• **WORK REQUEST**
Of the entries below, restate word for word only the section that runs from the line with "Ampthill & District" to the line with "E-bok, 2025 (75, 1367)", counting both ends.

Segment Start: INPUT RECORDS

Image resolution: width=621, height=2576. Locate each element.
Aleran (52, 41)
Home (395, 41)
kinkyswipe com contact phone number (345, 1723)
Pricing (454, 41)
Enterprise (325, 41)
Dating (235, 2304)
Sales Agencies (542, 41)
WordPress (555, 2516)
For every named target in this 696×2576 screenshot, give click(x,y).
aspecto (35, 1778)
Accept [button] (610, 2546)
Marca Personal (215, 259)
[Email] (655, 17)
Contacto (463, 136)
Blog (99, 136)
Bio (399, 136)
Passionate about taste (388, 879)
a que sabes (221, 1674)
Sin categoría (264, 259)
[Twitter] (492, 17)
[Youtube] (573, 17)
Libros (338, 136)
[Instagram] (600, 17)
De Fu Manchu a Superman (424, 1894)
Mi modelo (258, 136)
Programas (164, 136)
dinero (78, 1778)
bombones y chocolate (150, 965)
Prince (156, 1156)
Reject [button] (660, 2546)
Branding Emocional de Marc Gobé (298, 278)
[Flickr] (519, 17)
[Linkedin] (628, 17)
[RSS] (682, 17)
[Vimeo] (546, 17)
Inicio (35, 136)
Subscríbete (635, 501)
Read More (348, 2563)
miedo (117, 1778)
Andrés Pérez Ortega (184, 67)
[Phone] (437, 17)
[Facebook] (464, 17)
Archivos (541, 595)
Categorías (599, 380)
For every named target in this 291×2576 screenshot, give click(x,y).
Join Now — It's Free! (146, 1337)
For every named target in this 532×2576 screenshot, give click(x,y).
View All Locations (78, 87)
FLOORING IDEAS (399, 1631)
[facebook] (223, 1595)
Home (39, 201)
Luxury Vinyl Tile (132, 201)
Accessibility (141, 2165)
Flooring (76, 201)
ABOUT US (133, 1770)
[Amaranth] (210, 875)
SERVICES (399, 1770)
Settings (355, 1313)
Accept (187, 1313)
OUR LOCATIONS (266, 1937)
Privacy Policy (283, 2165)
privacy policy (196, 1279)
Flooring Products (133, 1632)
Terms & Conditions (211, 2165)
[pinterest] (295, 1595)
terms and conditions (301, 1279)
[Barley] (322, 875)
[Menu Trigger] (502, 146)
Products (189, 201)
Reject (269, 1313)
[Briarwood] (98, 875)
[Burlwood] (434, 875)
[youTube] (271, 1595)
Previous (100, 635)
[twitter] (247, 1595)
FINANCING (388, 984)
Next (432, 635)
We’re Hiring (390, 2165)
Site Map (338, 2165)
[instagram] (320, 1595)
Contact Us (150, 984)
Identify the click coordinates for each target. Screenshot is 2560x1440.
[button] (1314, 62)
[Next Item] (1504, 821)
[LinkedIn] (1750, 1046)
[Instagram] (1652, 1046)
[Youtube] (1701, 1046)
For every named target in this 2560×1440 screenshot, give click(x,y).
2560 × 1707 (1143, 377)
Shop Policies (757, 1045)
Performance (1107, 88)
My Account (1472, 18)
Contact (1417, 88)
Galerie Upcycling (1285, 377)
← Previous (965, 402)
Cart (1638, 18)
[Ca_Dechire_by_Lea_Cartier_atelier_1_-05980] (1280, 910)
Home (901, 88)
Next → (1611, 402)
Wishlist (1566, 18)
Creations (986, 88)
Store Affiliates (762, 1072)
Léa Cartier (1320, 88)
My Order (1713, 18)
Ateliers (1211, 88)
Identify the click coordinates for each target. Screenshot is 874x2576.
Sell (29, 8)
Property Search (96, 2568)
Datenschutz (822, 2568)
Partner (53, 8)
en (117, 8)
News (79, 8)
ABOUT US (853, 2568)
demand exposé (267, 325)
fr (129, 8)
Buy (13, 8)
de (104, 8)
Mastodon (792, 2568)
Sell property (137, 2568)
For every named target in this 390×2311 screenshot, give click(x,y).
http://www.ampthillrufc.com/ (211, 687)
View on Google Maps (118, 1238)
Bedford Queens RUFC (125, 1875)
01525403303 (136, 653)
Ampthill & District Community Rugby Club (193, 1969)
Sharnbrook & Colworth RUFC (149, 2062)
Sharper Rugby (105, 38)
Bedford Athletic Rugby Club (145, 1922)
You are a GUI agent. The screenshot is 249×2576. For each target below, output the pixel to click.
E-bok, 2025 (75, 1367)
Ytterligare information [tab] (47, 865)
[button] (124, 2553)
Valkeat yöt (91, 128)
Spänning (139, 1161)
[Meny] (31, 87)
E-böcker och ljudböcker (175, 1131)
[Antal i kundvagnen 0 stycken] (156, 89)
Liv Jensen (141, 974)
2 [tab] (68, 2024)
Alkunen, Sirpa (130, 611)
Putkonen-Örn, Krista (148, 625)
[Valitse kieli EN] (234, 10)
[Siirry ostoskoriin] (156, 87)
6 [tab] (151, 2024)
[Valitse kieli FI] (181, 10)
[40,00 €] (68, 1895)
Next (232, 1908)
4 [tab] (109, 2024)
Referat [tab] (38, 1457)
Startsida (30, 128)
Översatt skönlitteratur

Segment End: INPUT RECORDS

• **EXERCISE RESPONSE**
Ampthill & District Community Rugby Club (193, 1969)
Sharnbrook & Colworth RUFC (149, 2062)
Sharper Rugby (105, 38)
Bedford Athletic Rugby Club (145, 1922)
You are a GUI agent. The screenshot is 249×2576. For each target below, output the pixel to click.
E-bok, 2025 (75, 1367)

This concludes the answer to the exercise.